Designed by specialist engineers, the line is an efficient and beautiful combination of high-altitude railway technology and Alpine landscape. The view from the panoramic coach is breathtaking and the route rich in historical associations.

“That’s an old look-out tower used for spotting avalanches,” said Costa, pointing to a conical stone construction beside the track, with two viewing slits angled towards the mountain. “I don’t think there are many left in Switzerland.”

“The bridges and viaducts have remained unchanged. Until a few years ago, the high voltage cables were still carried on the old wooden poles.”

Living a dream

The choice of route, particularly in the case of the Bernina section, was dictated by a desire to promote the tourist attractions of the region, while reducing the environmental impact as much as possible. And most of the 700,000 people who use the railway in both directions are still tourists.

“I thought I was living a dream,” said Joree from Bangkok who was holidaying in Switzerland and Italy. “The mountains, the snowy peaks, the glaciers… an extraordinary experience. I would do it again.”

In connecting Tirano to Thusis, the Rhaetian Railway crosses very different climatic zones, landscapes, and cultural and linguistic areas. The Bernina Hospice, for example, marks the linguistic boundary between Italian (to the south) and the German and Romansh of the Engadine. This is why the surrounding landscape forms part of the Unesco World Heritage site, which was listed in July 2008, as well as the railway line itself.

The Landwasser viaduct (Albula section) and the Brusio circle viaduct (Bernina section), which enable the train to negotiate a large drop in altitude in a very short distance, are world famous.

Maximum gradient

Completed in 1903 (Albula section) and 1910 (Bernina section), Rhaetian Railway is quite unique.

As the company’s website makes clear: “It is the highest altitude transalpine railway in Europe and one of the steepest adhesion railways in the world”.

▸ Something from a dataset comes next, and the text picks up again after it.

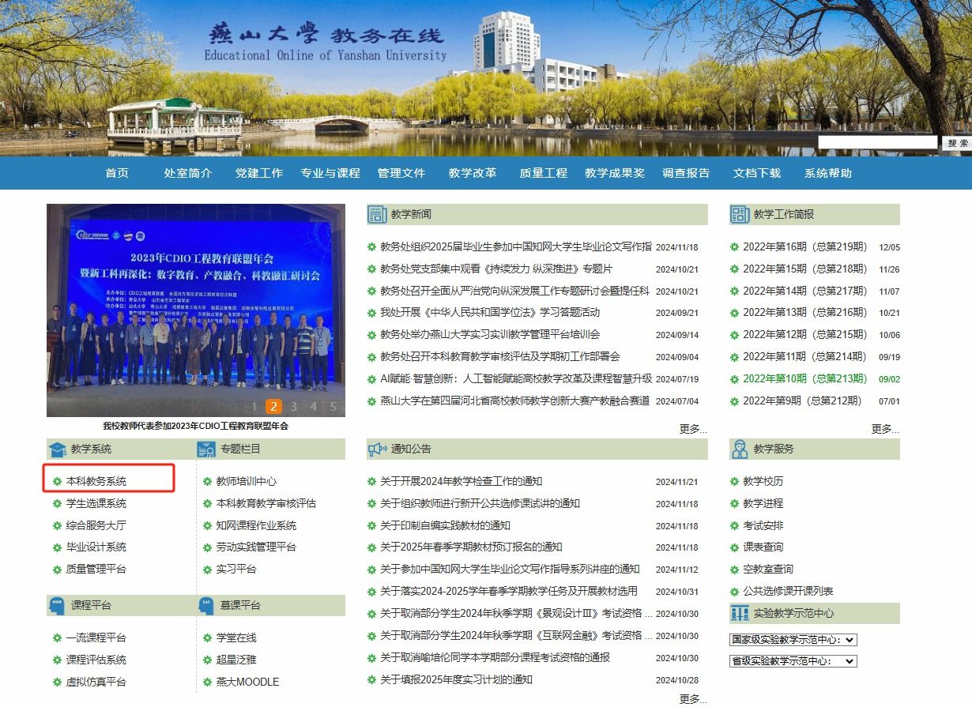Select the 教学改革 menu item
972x707 pixels.
pyautogui.click(x=472, y=173)
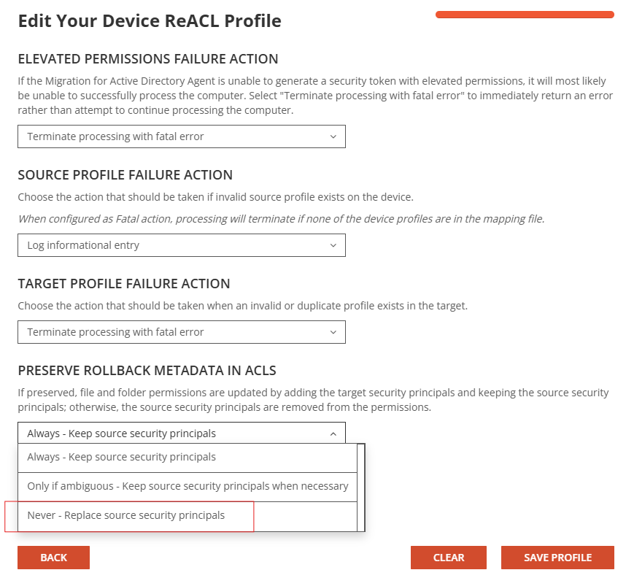Open the Elevated Permissions Failure Action dropdown

click(181, 136)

Riding the narrow-gauge tracks, the red train climbs without conventional rack-and-pinion assistance to the 2,253-metre-high Bernina Pass. “The gradient is seven per cent in places: the steepest a train can cope with under normal traction,” explained Costa.

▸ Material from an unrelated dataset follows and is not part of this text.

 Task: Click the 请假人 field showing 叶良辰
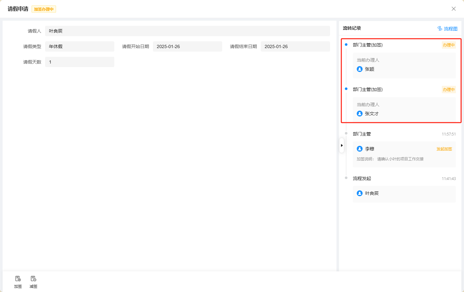click(x=187, y=31)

Another oddity – he added, as the train entered a dark, narrow tunnel – is the power supply: as this is one of the few trains that works on direct current.

Every day anew

If the locomotive refuses to go on – breakdowns are not uncommon, confided Costa – the staff at the Poschiavo workshops are always on hand.

“Since the railway has been a World Heritage Site, down times have been shorter. In summer there are many tourists and problems must be dealt with quickly,” said Davide Menghini, responsible for locomotive maintenance.

“For us, the Unesco label is a kind of guarantee: I don’t think anyone will dare touch the workshops, which have become a skill centre for the maintenance of the Bernina Express.”

With or without Unesco, Costa’s job has not changed – and he has been an engine driver for 20 years.

A boring occupation? “Not at all. In just a few minutes, you pass from spring meadows to wintery mountain passes. Every day I discover something new. And the landscape at sunset is… awesome.”

Luigi Jorio in Poschiavo, swissinfo.ch

Rhaetian Railway in the Albula / Bernina Landscapes, brings together two historic railway lines that cross the Swiss Alps through two passes.

Opened in 1904, the Albula line in the north western part of the property is 67 km long. It features an impressive set of structures including 42 tunnels and covered galleries and 144 viaducts and bridges.

The 61 km Bernina pass line features 13 tunnels and galleries and 52 viaducts and bridges.

The property is exemplary of the use of the railway to overcome the isolation of settlements in the Central Alps early in the 20th century, with a major and lasting socio-economic impact on life in the mountains. It constitutes an outstanding technical, architectural and environmental ensemble and embodies architectural and civil engineering achievements, in harmony with the landscapes through which they pass.